■ EXERCISE ■
All that is needed is each line of the entries holding the word "agent", copied as it stands.
+--
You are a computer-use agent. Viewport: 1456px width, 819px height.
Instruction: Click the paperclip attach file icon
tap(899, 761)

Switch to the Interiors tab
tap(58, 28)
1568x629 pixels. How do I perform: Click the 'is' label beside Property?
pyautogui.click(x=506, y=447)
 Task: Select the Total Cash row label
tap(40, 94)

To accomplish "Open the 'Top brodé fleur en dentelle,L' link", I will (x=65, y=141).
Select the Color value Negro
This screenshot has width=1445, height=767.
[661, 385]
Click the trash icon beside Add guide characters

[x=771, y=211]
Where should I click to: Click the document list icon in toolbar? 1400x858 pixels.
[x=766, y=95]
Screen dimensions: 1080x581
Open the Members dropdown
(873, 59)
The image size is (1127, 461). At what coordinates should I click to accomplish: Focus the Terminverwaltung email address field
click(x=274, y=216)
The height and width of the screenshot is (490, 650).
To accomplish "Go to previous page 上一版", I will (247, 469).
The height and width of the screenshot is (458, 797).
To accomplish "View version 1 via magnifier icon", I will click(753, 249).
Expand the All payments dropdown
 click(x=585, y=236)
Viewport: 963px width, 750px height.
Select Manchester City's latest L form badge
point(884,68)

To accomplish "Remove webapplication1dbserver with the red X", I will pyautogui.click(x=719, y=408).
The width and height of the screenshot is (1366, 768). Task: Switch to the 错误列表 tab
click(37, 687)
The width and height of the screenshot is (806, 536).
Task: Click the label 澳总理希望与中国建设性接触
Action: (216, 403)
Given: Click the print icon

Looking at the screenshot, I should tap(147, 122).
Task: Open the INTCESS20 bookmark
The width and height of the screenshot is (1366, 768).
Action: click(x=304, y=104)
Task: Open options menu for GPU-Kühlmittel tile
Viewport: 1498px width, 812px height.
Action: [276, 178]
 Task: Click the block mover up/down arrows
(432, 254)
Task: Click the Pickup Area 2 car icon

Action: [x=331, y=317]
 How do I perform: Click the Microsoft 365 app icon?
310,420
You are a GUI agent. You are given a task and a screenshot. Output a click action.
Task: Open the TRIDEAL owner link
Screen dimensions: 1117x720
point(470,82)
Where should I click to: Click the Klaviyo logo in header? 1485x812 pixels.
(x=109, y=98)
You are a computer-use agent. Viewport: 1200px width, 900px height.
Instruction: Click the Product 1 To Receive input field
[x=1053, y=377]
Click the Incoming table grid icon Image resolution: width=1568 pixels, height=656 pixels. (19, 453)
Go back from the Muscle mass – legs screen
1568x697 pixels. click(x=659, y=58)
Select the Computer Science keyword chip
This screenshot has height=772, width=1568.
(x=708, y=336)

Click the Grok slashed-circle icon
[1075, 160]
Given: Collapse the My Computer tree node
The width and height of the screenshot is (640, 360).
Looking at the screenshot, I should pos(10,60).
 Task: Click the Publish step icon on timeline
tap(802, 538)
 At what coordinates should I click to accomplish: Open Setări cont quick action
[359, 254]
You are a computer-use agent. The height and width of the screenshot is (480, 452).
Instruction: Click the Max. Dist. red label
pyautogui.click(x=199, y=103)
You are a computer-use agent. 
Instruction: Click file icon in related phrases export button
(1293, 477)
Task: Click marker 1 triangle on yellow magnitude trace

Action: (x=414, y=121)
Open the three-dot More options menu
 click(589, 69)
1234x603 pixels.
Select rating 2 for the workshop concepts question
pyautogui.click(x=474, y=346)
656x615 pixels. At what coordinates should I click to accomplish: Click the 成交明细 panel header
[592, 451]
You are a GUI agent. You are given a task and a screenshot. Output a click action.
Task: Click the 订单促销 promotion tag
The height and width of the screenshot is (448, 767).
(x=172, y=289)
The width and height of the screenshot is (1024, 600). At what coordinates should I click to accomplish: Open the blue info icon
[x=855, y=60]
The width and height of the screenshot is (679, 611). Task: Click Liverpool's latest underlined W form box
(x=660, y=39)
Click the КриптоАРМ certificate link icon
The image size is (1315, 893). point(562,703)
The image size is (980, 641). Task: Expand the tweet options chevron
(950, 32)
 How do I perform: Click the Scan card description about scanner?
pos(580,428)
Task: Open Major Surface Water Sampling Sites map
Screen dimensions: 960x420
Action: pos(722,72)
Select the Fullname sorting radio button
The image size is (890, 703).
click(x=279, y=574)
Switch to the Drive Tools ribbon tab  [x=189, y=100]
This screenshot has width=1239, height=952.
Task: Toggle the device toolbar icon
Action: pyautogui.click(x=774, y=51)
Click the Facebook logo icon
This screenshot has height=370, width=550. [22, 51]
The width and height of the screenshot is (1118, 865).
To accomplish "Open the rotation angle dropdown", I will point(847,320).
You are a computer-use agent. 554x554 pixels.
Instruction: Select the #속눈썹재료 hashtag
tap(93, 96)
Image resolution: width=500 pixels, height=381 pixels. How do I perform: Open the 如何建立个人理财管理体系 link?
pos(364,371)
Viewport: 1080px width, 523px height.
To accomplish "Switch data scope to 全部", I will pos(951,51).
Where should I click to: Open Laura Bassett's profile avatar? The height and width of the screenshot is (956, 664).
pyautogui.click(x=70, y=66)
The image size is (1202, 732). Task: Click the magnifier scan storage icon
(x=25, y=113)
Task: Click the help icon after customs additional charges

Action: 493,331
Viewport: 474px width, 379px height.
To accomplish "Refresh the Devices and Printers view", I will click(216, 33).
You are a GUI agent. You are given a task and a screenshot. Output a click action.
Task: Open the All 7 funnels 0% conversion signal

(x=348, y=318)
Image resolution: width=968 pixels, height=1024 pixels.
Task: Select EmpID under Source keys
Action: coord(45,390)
+--
■ RESPONSE TO THE EXERCISE ■
You are a computer-use agent. Viewport: 1456px width, 819px height.
You are a GUI agent. You are given a task and a screenshot. Output a click action.
You are a computer-use agent. Viewport: 1200px width, 900px height.
You are a computer-use agent. The height and width of the screenshot is (480, 452).
You are a computer-use agent. 
You are a GUI agent. You are given a task and a screenshot. Output a click action.
You are a computer-use agent. 554x554 pixels.
You are a GUI agent. You are given a task and a screenshot. Output a click action.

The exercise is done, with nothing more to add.